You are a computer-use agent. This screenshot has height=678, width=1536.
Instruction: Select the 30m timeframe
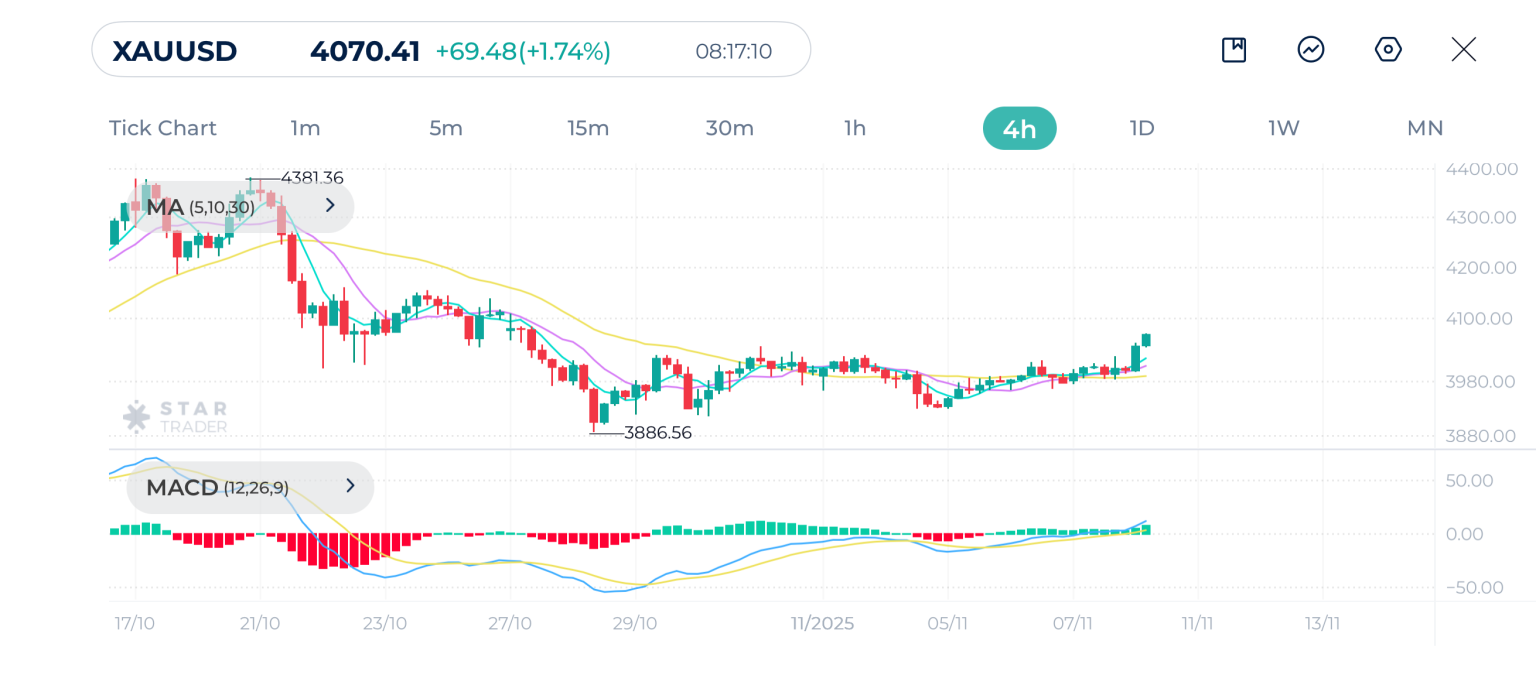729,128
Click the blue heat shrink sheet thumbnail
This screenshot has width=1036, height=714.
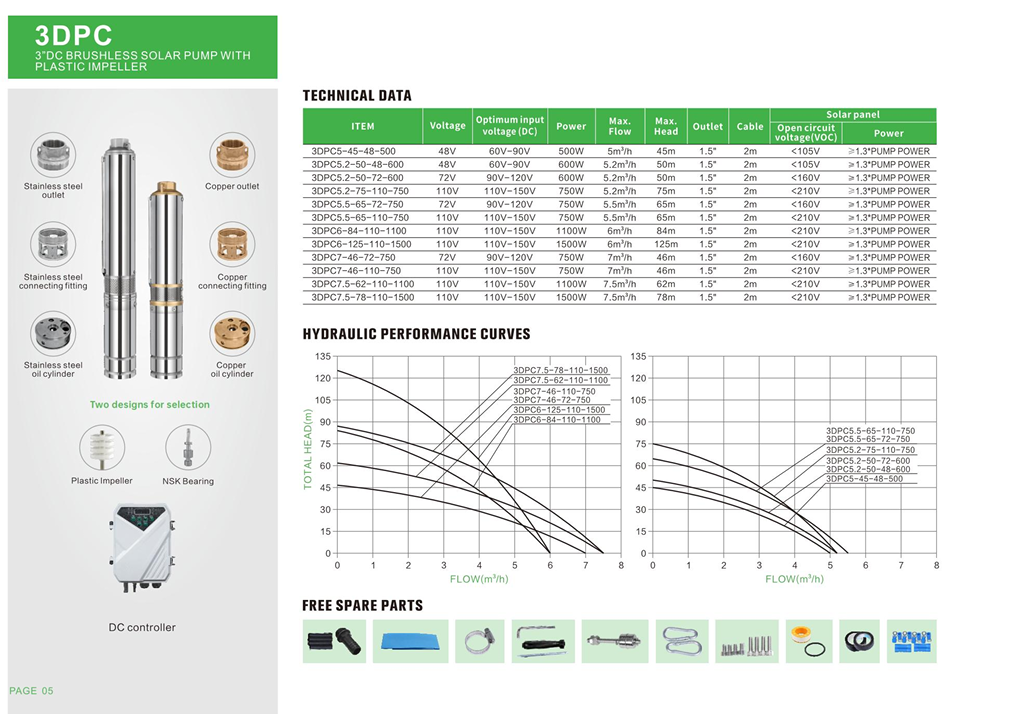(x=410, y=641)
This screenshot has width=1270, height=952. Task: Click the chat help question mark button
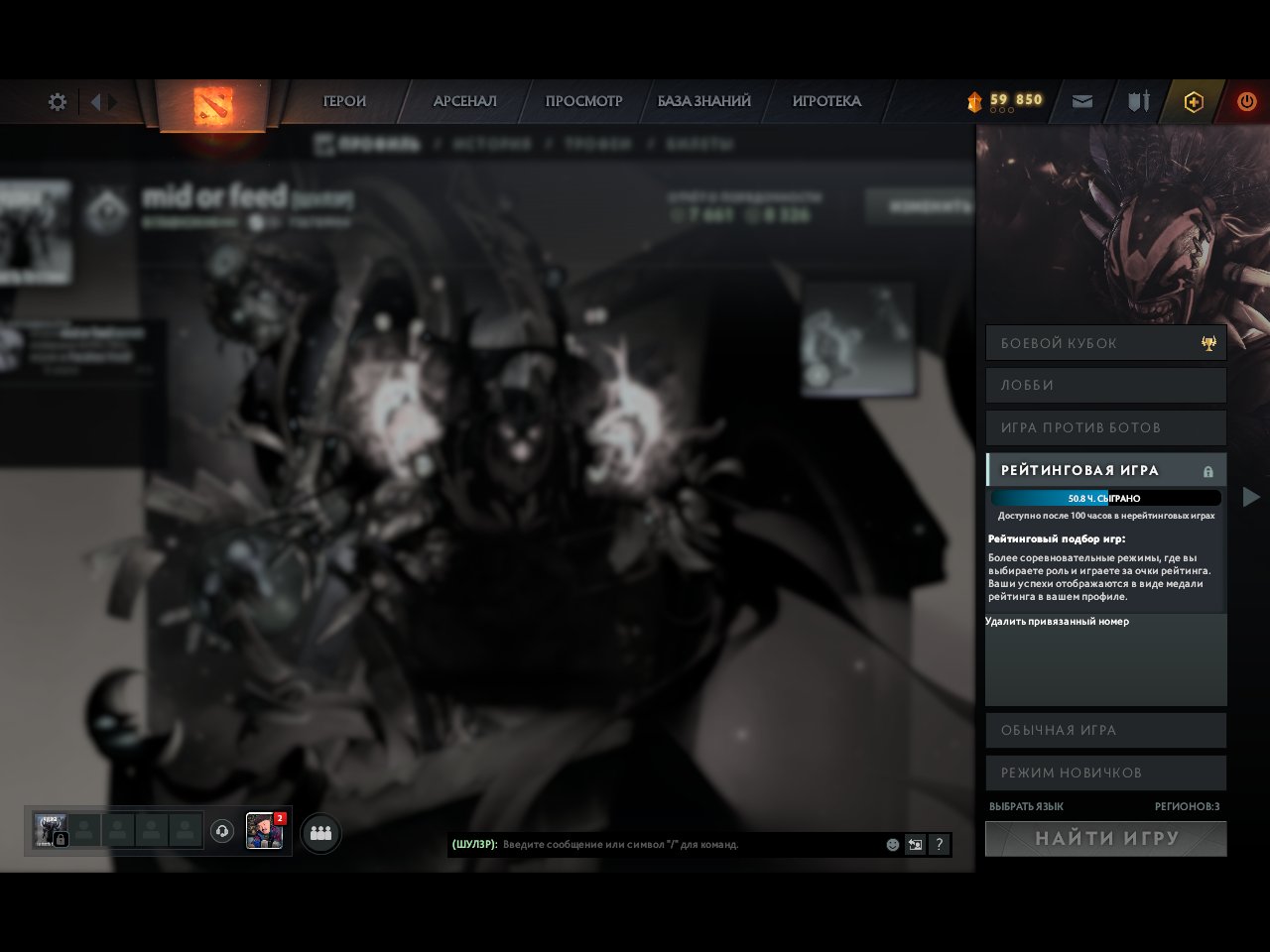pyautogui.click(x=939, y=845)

- _REQUIRED WORK_
Return the entries above exactly as they appear. Pictures should not be copied.

- _EXERCISE OUTPUT_
You are a computer-use agent. This screenshot has height=678, width=1536.
Instruction: Select the 30m timeframe
729,128
Click the blue heat shrink sheet thumbnail
This screenshot has width=1036, height=714.
(x=410, y=641)
This screenshot has width=1270, height=952. Task: Click the chat help question mark button
pyautogui.click(x=939, y=845)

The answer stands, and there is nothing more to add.